5.7 KiB
5.7 KiB
Assistants API v2 - Complete Overview
Version: v2 (v1 deprecated Dec 18, 2024) Status: Production (Deprecated H1 2026) Replacement: Responses API
Architecture
The Assistants API provides stateful conversational AI through four main objects:
Assistant (configured AI entity)
↓
Thread (conversation container)
↓
Messages (user + assistant messages)
↓
Runs (execution on thread)
Core Objects
1. Assistants
Configured AI entities with:
- Instructions: System prompt (max 256k characters)

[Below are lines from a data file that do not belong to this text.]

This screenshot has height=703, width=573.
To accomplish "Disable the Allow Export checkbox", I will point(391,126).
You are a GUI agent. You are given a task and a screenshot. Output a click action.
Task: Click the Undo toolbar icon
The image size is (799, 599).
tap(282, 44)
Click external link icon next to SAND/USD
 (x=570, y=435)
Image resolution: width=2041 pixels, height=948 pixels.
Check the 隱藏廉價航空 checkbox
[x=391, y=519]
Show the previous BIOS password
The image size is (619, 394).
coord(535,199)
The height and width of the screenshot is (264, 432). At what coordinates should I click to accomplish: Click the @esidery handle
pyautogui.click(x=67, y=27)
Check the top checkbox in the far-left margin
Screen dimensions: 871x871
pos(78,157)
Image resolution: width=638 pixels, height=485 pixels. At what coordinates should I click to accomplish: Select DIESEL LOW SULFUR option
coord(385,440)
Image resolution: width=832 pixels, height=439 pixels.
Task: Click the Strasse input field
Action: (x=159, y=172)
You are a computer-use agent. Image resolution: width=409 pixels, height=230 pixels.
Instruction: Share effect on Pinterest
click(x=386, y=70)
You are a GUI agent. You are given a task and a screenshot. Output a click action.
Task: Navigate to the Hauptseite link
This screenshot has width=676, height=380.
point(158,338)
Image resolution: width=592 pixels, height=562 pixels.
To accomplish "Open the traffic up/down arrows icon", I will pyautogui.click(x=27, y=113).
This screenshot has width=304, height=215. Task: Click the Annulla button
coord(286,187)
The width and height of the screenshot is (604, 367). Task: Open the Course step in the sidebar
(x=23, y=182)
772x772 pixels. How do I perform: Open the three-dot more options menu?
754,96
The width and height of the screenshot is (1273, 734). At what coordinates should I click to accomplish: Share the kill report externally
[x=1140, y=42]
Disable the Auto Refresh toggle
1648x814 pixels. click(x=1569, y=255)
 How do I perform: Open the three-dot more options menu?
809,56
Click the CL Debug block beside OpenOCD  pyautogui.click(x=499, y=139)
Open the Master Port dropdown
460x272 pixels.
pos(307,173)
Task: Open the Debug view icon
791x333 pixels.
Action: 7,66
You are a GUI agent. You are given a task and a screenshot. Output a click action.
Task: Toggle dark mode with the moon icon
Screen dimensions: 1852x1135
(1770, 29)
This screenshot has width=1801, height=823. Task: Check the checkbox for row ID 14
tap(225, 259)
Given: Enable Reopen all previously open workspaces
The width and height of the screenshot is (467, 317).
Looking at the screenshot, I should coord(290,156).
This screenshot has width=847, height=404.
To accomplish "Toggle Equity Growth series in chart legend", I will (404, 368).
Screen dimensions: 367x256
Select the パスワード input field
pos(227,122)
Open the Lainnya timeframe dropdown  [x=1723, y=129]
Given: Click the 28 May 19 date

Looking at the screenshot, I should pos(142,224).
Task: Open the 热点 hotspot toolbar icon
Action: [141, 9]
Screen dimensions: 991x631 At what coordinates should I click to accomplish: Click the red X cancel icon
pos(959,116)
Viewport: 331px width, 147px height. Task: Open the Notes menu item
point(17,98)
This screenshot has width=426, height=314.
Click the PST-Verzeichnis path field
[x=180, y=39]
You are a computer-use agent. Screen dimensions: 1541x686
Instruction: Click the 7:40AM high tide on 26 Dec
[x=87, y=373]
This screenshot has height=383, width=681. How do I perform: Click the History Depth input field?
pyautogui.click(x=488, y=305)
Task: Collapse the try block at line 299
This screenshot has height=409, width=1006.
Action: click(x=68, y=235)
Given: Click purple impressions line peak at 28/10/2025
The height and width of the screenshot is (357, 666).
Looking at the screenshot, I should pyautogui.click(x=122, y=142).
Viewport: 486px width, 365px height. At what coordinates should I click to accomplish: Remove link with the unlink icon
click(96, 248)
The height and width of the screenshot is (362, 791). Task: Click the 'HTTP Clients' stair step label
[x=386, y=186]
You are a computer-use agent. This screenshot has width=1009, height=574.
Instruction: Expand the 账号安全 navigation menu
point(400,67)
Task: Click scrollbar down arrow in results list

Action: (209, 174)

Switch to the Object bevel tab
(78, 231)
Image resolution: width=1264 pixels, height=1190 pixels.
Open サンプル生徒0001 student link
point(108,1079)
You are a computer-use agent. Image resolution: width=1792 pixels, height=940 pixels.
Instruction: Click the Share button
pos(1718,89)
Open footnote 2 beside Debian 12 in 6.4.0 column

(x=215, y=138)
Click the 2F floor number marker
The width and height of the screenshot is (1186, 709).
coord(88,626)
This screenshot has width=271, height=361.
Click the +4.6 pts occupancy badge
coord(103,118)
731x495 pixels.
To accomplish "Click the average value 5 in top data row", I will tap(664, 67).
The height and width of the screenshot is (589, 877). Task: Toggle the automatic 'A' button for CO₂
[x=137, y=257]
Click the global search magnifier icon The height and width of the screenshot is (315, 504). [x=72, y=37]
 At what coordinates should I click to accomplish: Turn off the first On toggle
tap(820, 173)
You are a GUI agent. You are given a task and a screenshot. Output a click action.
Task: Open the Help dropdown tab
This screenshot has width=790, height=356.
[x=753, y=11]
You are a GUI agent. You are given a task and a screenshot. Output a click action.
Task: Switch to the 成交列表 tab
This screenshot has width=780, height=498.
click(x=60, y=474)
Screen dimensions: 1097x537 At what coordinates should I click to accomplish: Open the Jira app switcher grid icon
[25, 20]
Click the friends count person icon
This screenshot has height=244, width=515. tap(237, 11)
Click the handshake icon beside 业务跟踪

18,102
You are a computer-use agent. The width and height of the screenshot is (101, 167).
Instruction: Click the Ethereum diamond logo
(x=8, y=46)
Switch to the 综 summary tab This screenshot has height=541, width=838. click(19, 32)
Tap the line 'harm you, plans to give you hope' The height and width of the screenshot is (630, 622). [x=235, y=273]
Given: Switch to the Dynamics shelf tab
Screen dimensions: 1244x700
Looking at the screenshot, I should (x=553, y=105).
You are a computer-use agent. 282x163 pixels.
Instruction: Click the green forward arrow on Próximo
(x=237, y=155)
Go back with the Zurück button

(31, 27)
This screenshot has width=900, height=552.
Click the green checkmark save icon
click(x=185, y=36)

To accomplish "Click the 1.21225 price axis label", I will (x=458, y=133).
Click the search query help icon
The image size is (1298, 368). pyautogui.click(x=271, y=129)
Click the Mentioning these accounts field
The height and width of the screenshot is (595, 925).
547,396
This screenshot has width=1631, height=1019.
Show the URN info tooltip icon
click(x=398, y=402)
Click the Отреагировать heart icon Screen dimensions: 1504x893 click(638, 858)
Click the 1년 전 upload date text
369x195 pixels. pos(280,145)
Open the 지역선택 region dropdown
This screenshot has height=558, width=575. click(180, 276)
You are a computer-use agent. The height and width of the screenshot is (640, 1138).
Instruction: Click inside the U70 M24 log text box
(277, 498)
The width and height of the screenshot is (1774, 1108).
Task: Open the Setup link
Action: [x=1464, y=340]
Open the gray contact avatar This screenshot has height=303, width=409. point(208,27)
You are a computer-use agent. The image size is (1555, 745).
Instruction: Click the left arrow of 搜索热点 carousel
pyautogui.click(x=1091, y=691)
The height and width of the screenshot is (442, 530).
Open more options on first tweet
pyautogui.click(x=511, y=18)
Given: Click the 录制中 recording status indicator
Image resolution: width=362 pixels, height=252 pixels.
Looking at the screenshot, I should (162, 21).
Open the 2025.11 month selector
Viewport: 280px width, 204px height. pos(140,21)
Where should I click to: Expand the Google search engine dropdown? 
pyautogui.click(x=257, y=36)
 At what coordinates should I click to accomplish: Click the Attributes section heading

- Model: gpt-4o, gpt-5, etc.
- Tools: code_interpreter, file_search, functions
- Tool Resources: Vector stores, files
- Metadata: Custom key-value pairs
Lifecycle: Create once, reuse many times.
2. Threads
Conversation containers:
- Persistent: Store entire conversation history
- Capacity: Up to 100,000 messages
- Reusable: One thread per user for continuity
- Metadata: Track ownership, session info
3. Messages
Individual conversation turns:
- Roles: user, assistant
- Content: Text, images, files
- Attachments: Files with tool associations
- Metadata: Custom tracking info
4. Runs
Asynchronous execution:
- States: queued → in_progress → completed/failed/requires_action
- Streaming: Real-time SSE events
- Tool Calls: Automatic handling or requires_action
- Timeouts: 10-minute max execution
Workflow Patterns
Basic Pattern
// 1. Create assistant (once)
const assistant = await openai.beta.assistants.create({...});
// 2. Create thread (per conversation)
const thread = await openai.beta.threads.create();
// 3. Add message
await openai.beta.threads.messages.create(thread.id, {...});
// 4. Run
const run = await openai.beta.threads.runs.create(thread.id, {
assistant_id: assistant.id,
});
// 5. Poll for completion
while (run.status !== 'completed') {
await sleep(1000);
run = await openai.beta.threads.runs.retrieve(thread.id, run.id);
}
// 6. Get response
const messages = await openai.beta.threads.messages.list(thread.id);
Streaming Pattern
const stream = await openai.beta.threads.runs.stream(thread.id, {
assistant_id: assistant.id,
});
for await (const event of stream) {
if (event.event === 'thread.message.delta') {
process.stdout.write(event.data.delta.content?.[0]?.text?.value || '');
}
}
Tools
1. Code Interpreter
- Purpose: Execute Python code
- Capabilities: Data analysis, charts, file processing
- File Support: CSV, JSON, images, etc.
- Outputs: Text logs, image files
2. File Search
- Purpose: Semantic search over documents
- Capacity: Up to 10,000 files per assistant
- Technology: Vector + keyword search
- Pricing: $0.10/GB/day (first 1GB free)
3. Function Calling
- Purpose: Custom tools integration
- Pattern: requires_action → submit_tool_outputs
- Timeout: Must respond within 10 minutes
- Parallel: Multiple functions can be called at once
Key Limits
| Resource | Limit |
|---|---|
| Assistant instructions | 256,000 characters |
| Thread messages | 100,000 per thread |
| Tools per assistant | 128 tools |
| Vector store files | 10,000 per assistant |
| File size | 512 MB per file |
| Run execution time | 10 minutes |
| Metadata pairs | 16 per object |
Pricing
API Calls
- Same as Chat Completions (pay per token)
- Run usage reported in
run.usage
Vector Stores
- Storage: $0.10/GB/day
- Free tier: First 1GB
- Auto-expiration: Configurable
Migration Timeline
- ✅ Dec 18, 2024: v1 deprecated (no longer accessible)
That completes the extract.